*** Opening of Data for this task ***

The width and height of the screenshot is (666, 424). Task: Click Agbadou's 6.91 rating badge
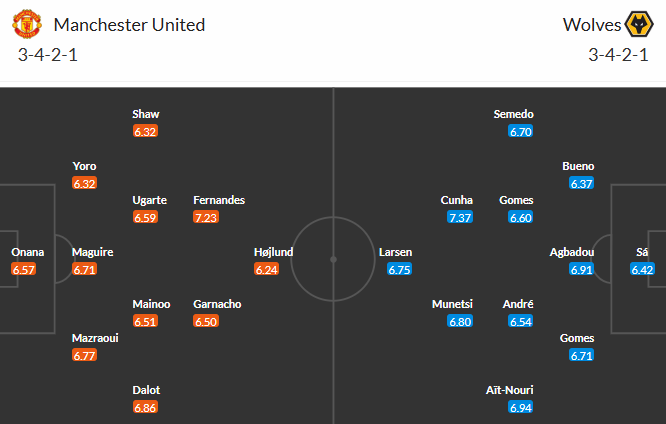(x=581, y=270)
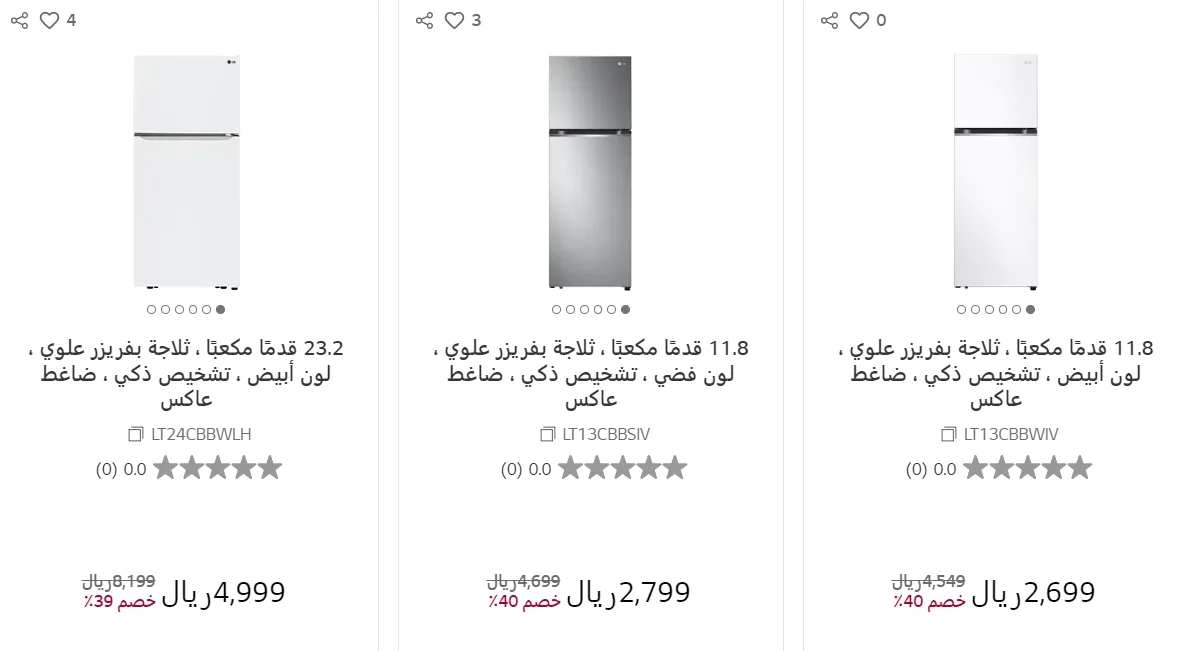Screen dimensions: 1184x651
Task: Like the silver LT13CBBSIV refrigerator
Action: [454, 20]
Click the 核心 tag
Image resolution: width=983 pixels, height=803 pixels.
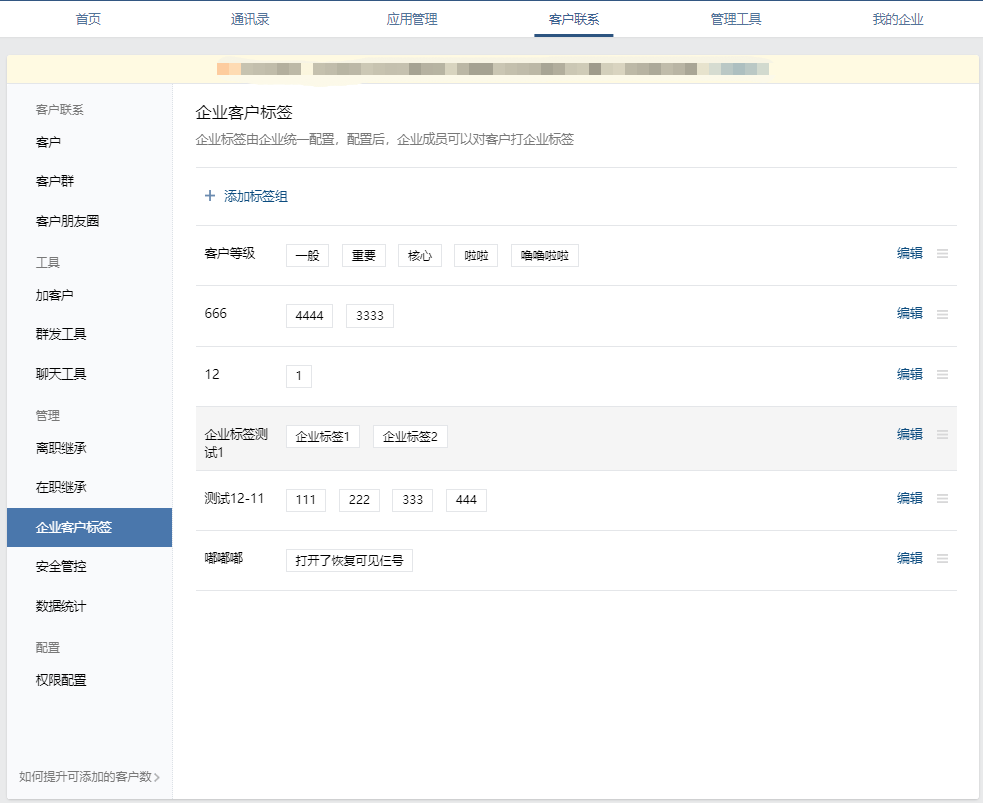pyautogui.click(x=420, y=256)
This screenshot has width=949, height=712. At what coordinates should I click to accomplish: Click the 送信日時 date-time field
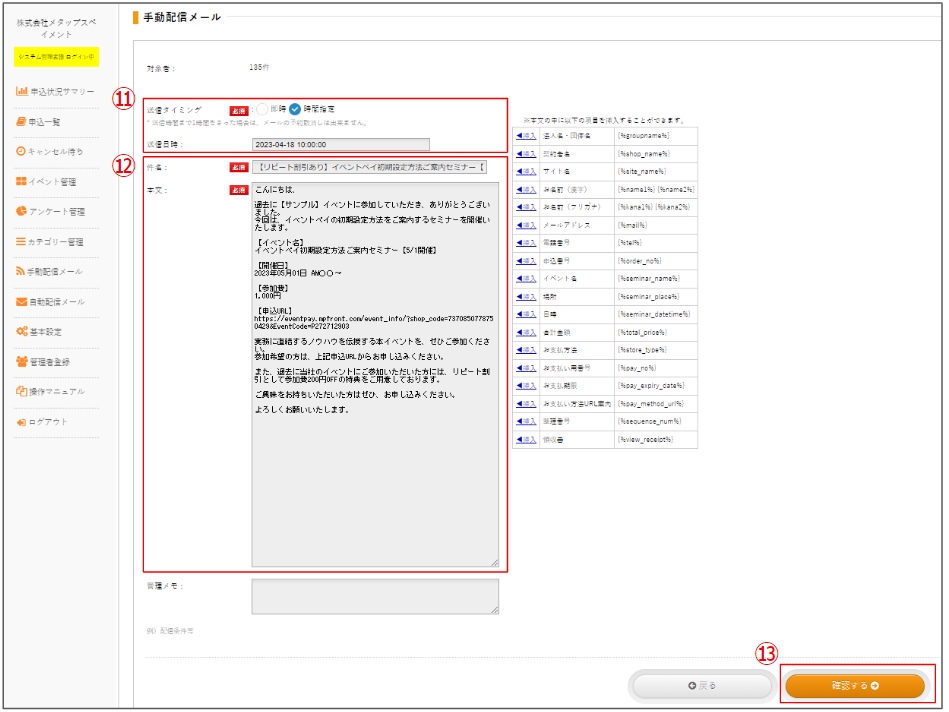coord(340,144)
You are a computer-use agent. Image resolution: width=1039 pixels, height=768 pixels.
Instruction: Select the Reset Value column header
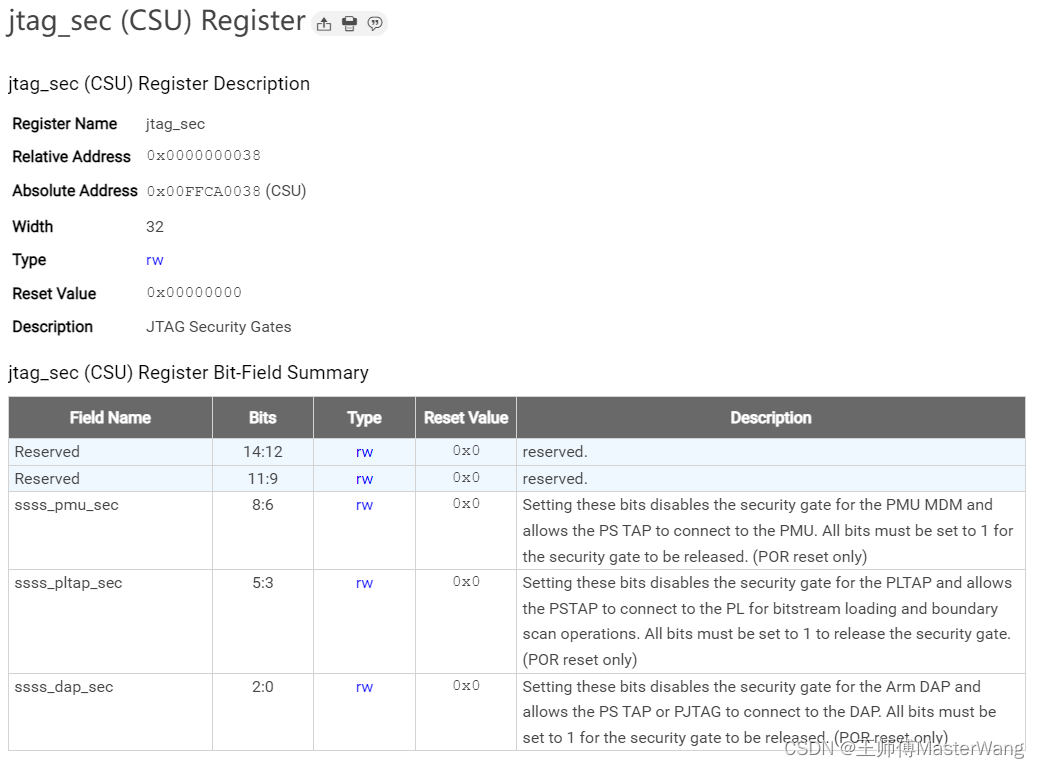pyautogui.click(x=465, y=417)

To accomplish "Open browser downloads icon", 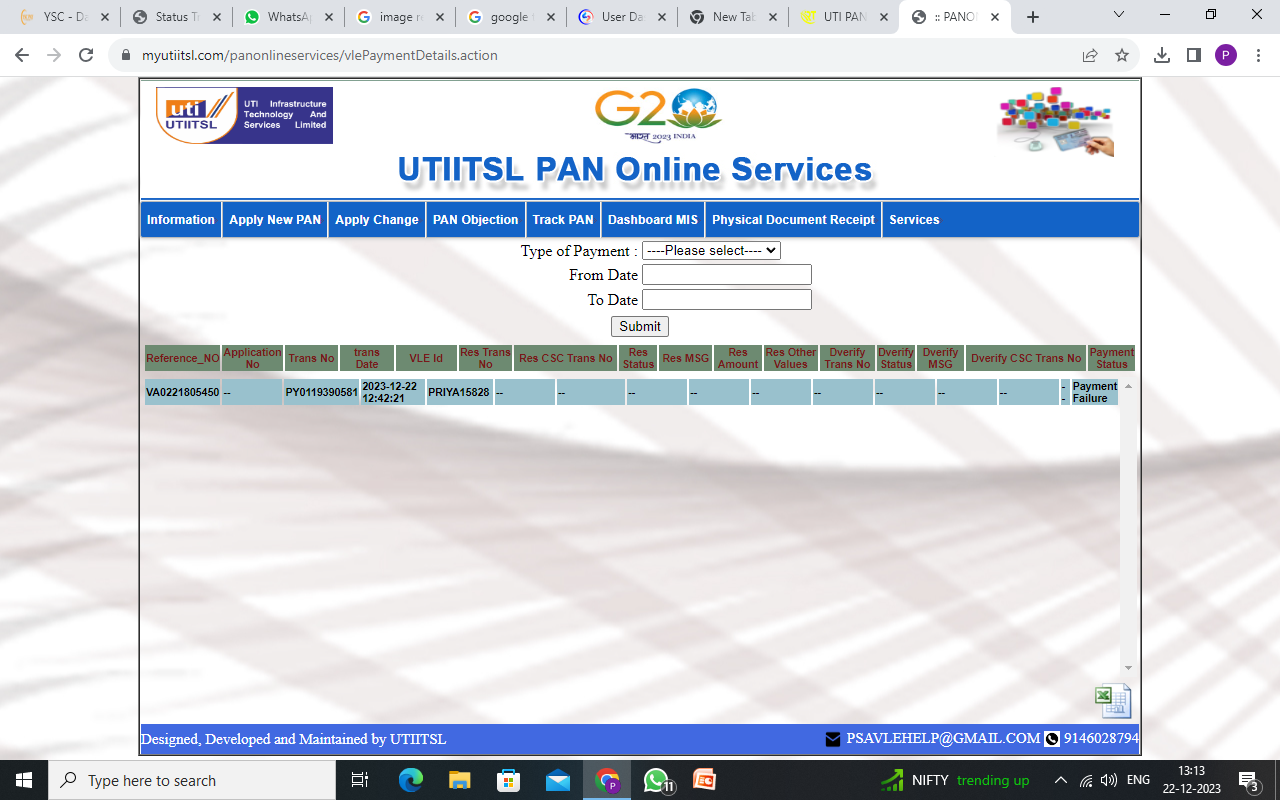I will (x=1161, y=55).
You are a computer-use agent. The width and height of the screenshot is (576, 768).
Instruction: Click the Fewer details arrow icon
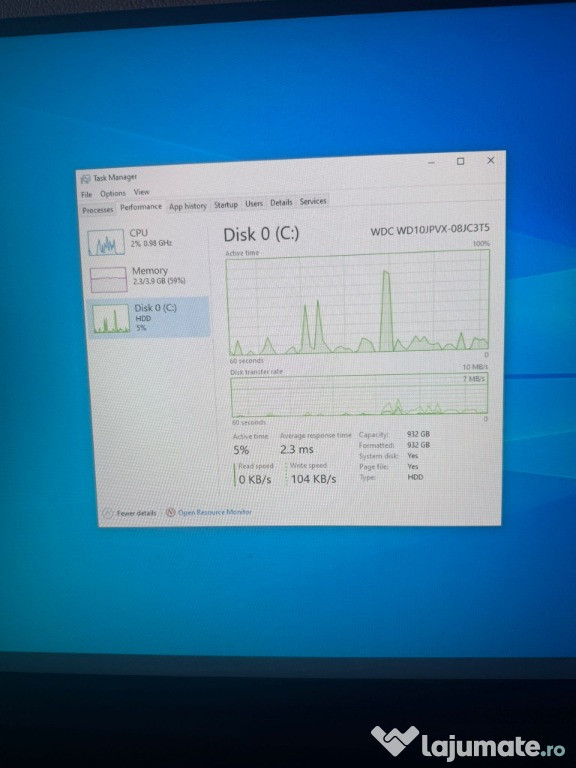click(107, 513)
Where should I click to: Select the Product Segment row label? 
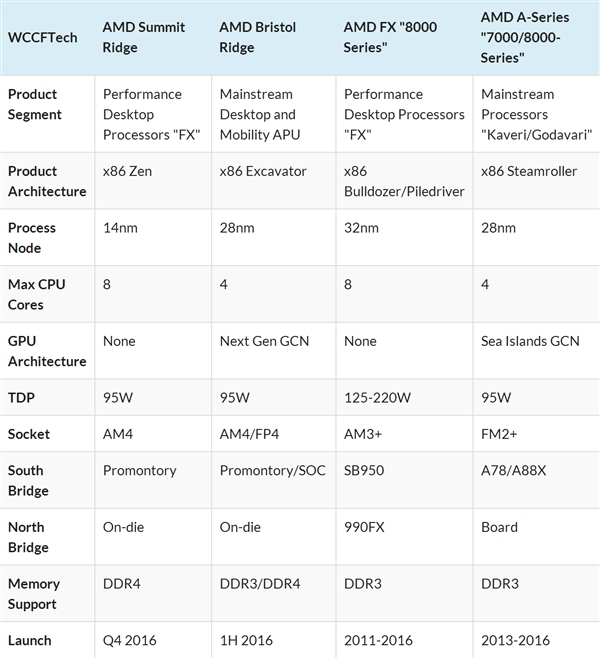pyautogui.click(x=35, y=104)
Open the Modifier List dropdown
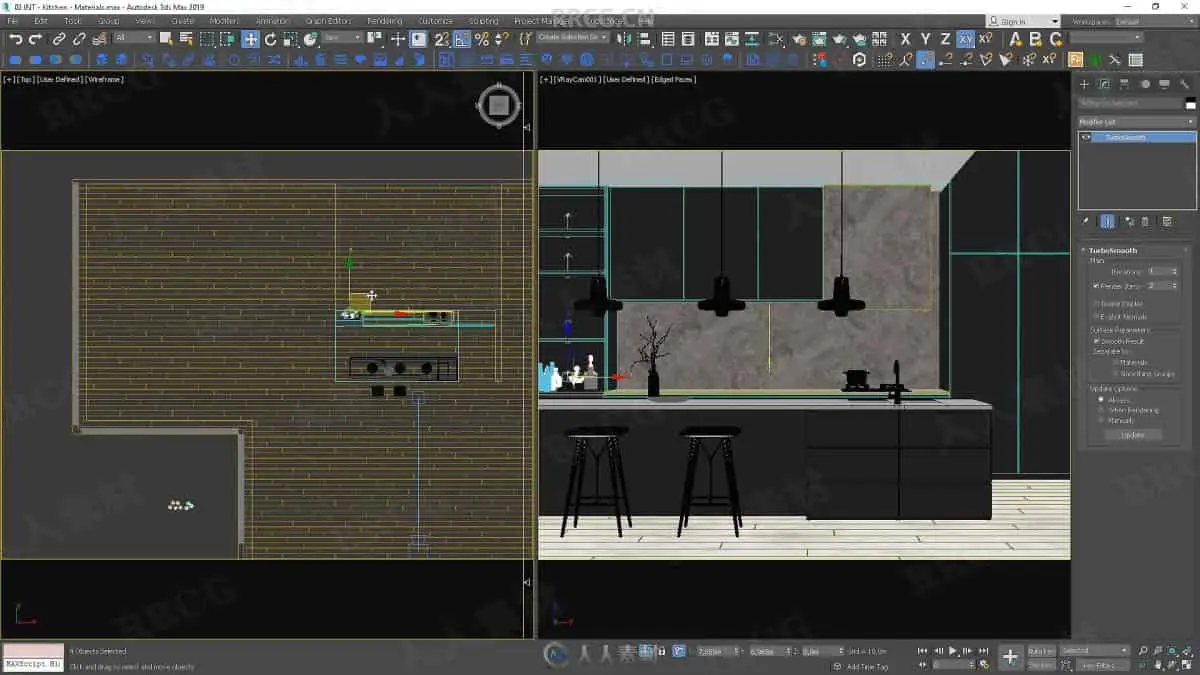 (1136, 122)
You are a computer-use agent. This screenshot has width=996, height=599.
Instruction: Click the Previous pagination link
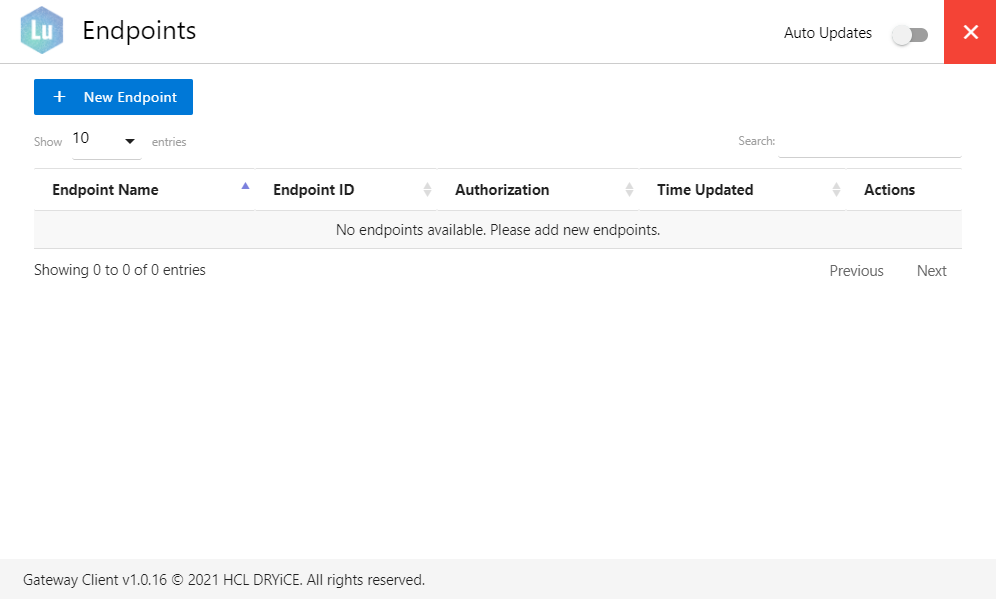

*** Close of Data for this task ***

## What you are asked to do
In the data above, each line holding "agent" is to be found and copied.

## Response to this task
You are a computer-use agent. Image resolution: width=1039 pixels, height=768 pixels.
You are a computer-use agent. The width and height of the screenshot is (576, 768).
You are a computer-use agent. This screenshot has width=996, height=599.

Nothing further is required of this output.